Предложенный текст:
━━━

Годом раньше, в 1803-м, отставного генерал-лейтенанта избрали предводителем тамбовского дворянства, и Абрам Андреевич приступает к своим обязанностям в столице губернии. А семья его насовсем перебирается в урочище Мару, в новый дом. Произошло это весной — осенью 1804 года…

Детство и добрая половина отрочества прошли у Боратынского в Маре. Эти годы «протекли в исключительно счастливой обстановке, царившей в богатой дворянской семье, — подчёркивает самый обстоятельный его биограф, финский филолог Гейр Хетсо. — Имение родителей было расположено в живописной местности, его окружали берёзы, липы, яблони, вишни, пруды. <…> В приветливо-ласковой местности Мары находила себе пищу и развивалась меланхолическая задумчивость поэта. Несомненно, что тихая тамбовская природа ещё в детстве производила на Баратынского чарующее впечатление, лелеяла в нём с раннего возраста поэтическое настроение».

━━━

Список данных:
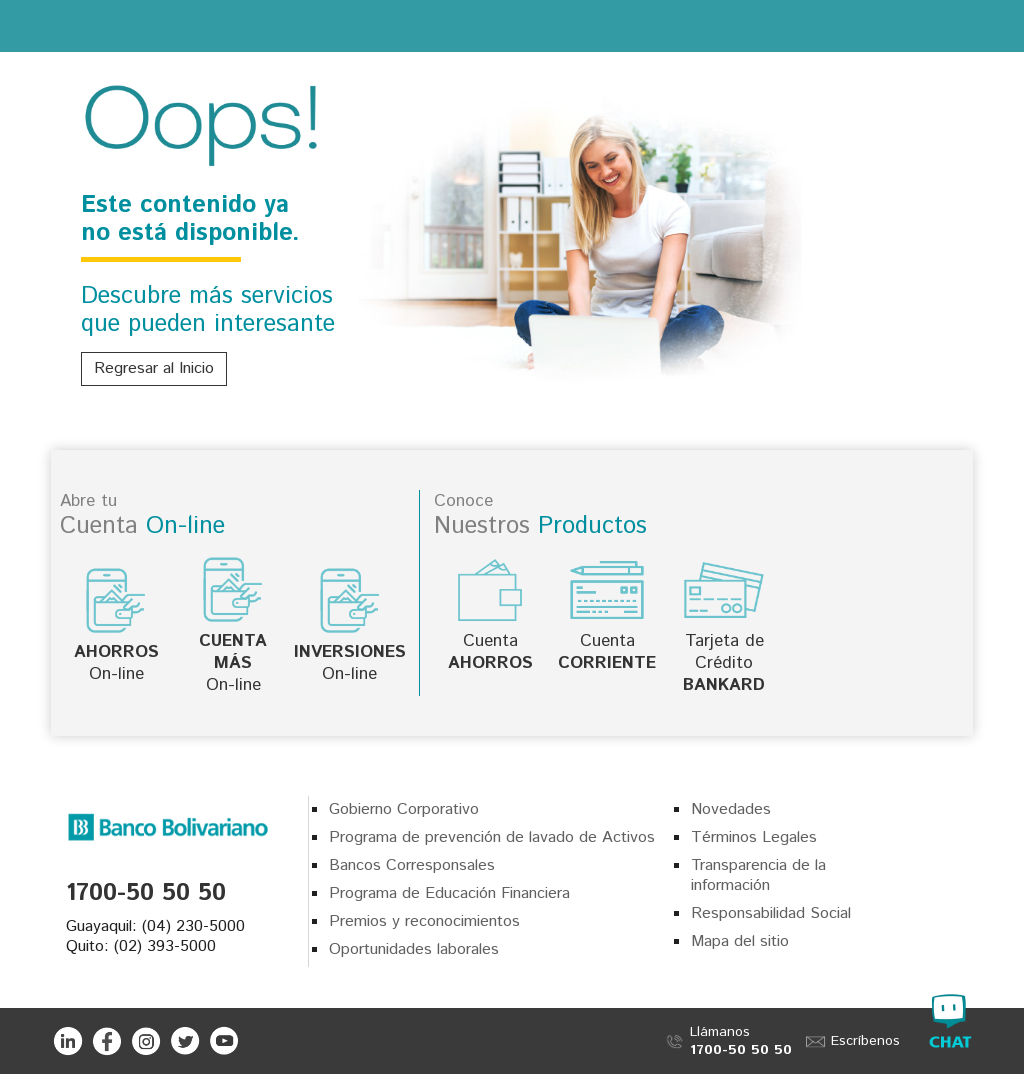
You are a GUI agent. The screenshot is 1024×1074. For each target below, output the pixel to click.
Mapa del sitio (740, 941)
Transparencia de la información (758, 875)
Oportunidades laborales (414, 949)
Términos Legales (754, 837)
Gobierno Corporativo (404, 809)
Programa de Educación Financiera (449, 893)
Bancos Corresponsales (412, 865)
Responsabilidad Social (771, 913)
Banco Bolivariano (513, 25)
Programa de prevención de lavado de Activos (492, 837)
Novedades (731, 809)
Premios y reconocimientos (424, 921)
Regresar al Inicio (154, 368)
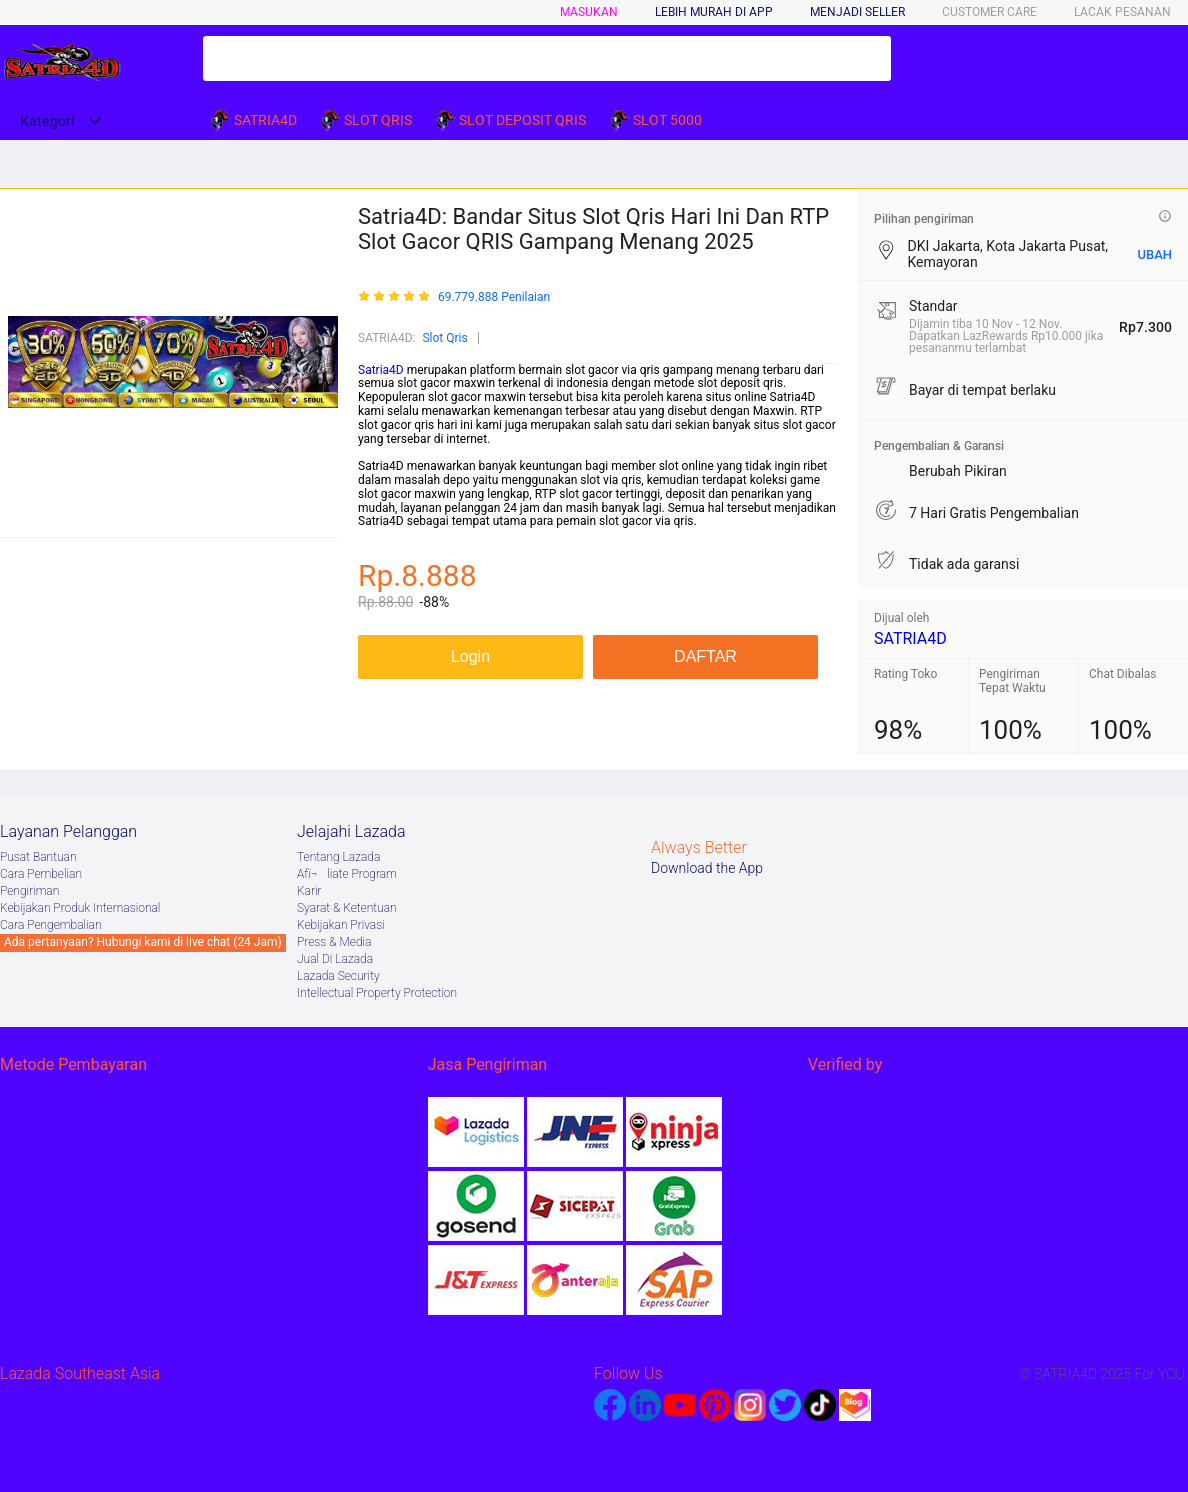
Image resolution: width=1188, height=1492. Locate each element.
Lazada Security (338, 976)
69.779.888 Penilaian (494, 297)
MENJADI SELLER (857, 12)
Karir (309, 891)
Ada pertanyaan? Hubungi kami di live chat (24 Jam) (143, 942)
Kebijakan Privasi (341, 925)
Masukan (589, 12)
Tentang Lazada (338, 857)
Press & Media (334, 942)
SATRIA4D (910, 638)
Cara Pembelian (41, 874)
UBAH (1154, 254)
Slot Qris (444, 338)
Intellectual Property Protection (377, 993)
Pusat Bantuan (38, 857)
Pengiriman (29, 891)
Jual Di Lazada (335, 959)
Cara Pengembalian (51, 925)
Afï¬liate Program (347, 874)
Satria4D (381, 370)
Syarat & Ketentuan (347, 908)
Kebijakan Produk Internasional (80, 908)
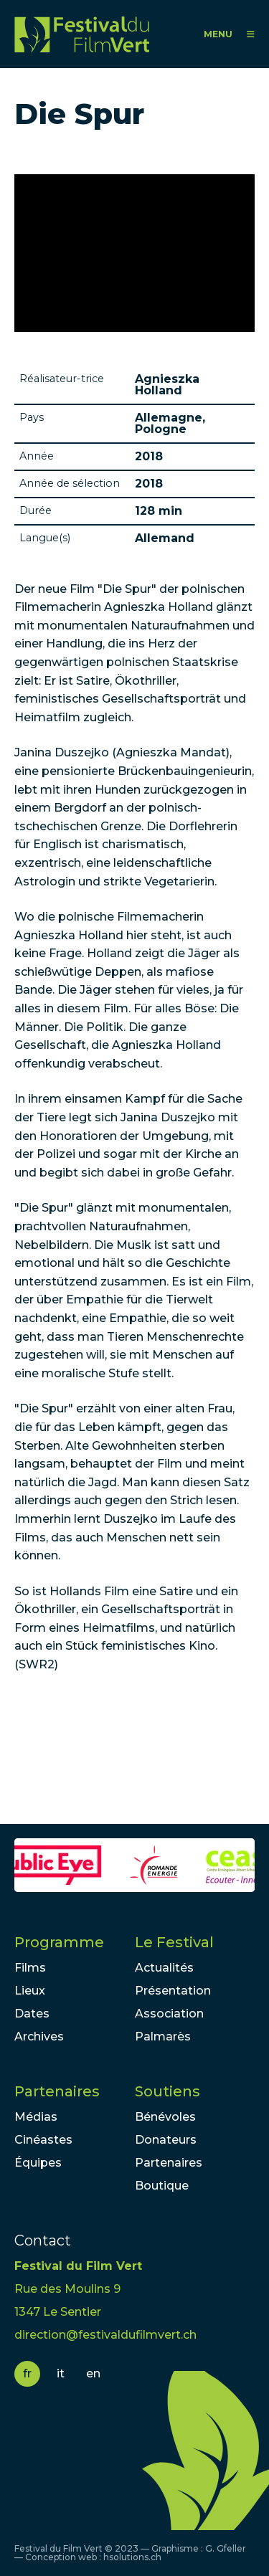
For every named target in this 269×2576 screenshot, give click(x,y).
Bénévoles (165, 2117)
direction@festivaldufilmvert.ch (105, 2335)
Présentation (173, 1990)
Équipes (38, 2162)
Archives (39, 2036)
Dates (31, 2013)
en (93, 2373)
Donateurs (166, 2140)
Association (169, 2013)
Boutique (162, 2185)
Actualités (164, 1967)
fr (27, 2373)
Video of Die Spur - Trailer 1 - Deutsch (134, 253)
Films (30, 1967)
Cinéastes (43, 2140)
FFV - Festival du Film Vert (82, 34)
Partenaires (57, 2091)
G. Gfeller (225, 2548)
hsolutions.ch (132, 2557)
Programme (59, 1942)
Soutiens (167, 2091)
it (61, 2373)
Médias (35, 2117)
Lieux (29, 1990)
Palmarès (163, 2036)
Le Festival (174, 1942)
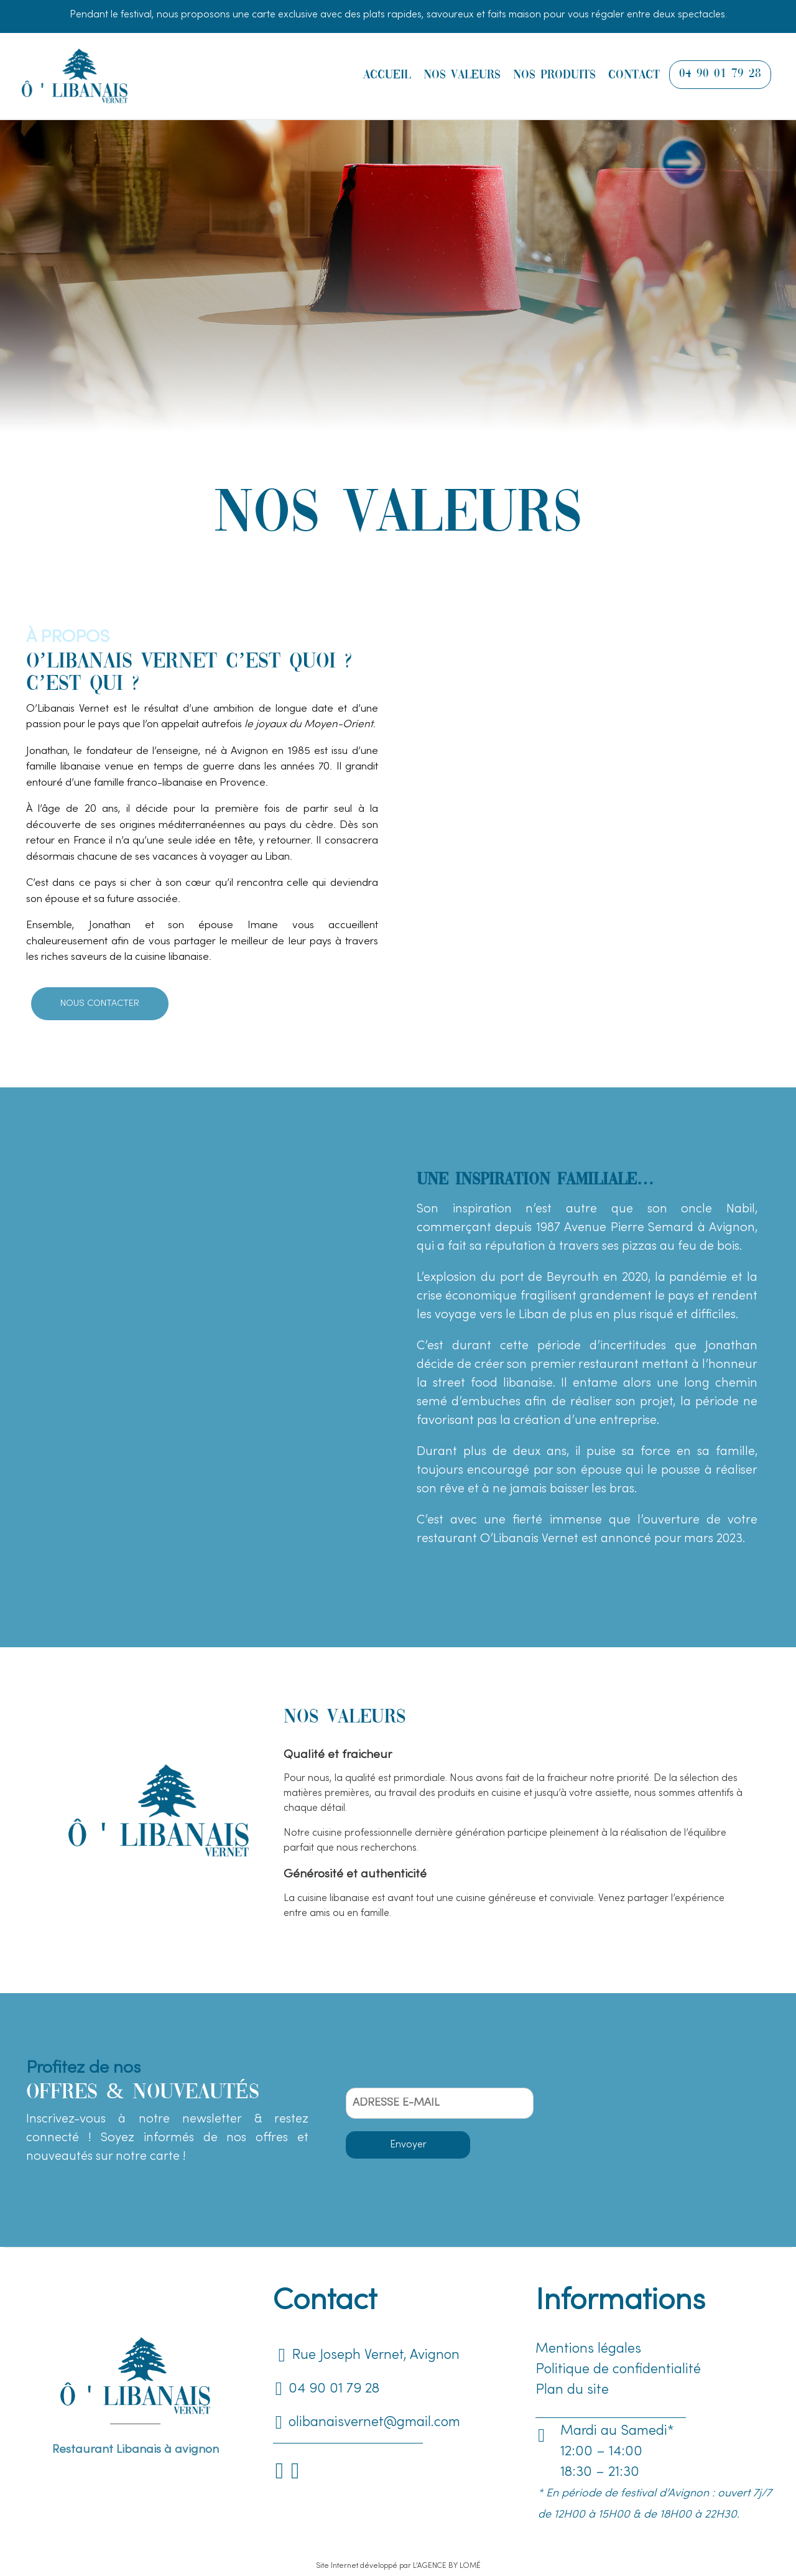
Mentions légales (588, 2349)
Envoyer (408, 2145)
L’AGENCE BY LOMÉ (447, 2566)
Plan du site (572, 2390)
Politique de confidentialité (618, 2369)
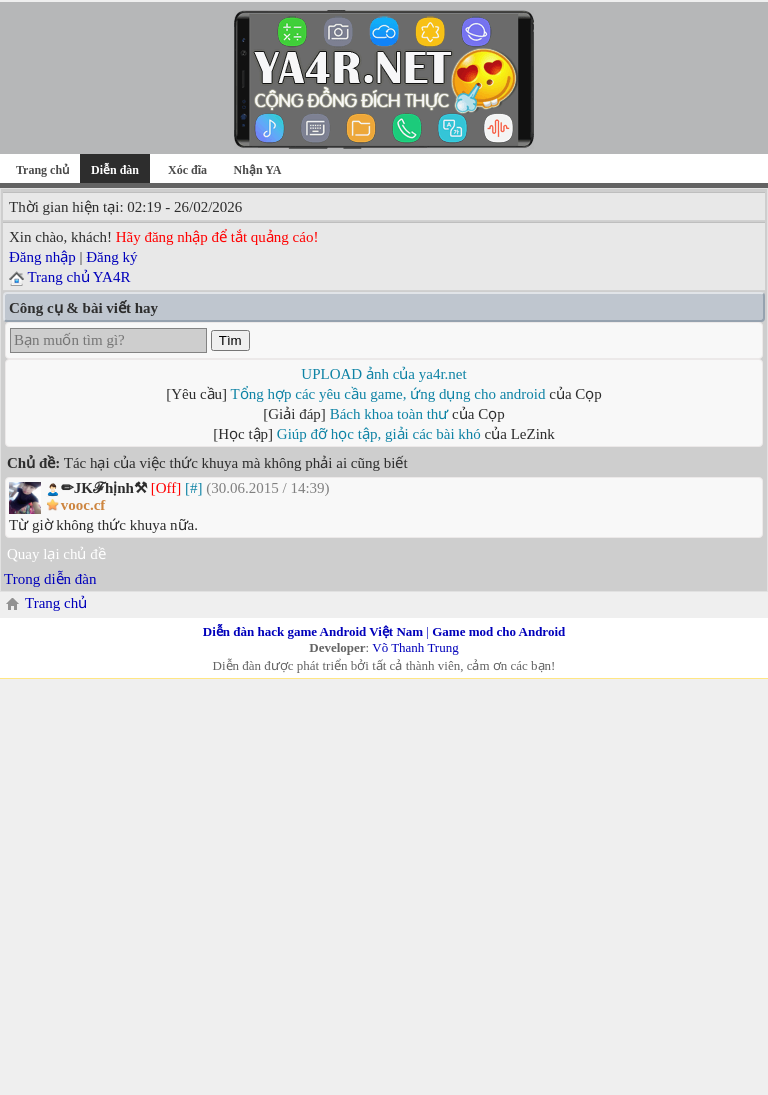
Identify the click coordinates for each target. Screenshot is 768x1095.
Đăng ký (111, 257)
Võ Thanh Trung (415, 647)
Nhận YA (258, 170)
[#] (194, 488)
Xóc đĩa (187, 170)
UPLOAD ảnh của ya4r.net (383, 374)
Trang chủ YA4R (78, 277)
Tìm (230, 340)
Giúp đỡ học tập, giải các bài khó (379, 434)
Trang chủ (42, 170)
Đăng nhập (42, 257)
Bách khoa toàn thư (389, 414)
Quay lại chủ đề (56, 554)
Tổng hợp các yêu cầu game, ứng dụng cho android (388, 394)
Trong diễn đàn (50, 579)
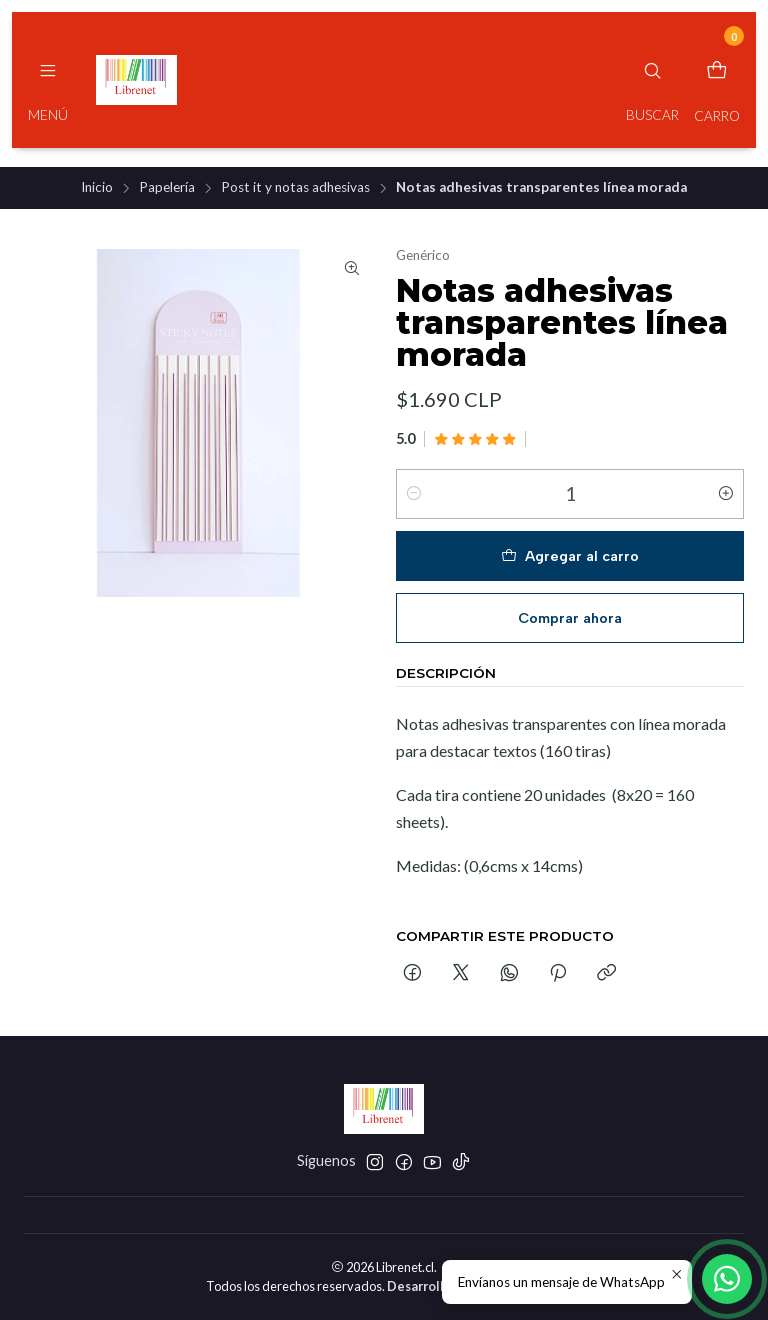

━━━

Назовите все деревья, которые, согласно предложенному тексту, окружали имение родителей Боратынского.

Ответ к заданию: Берёзы, липы, яблони, вишни.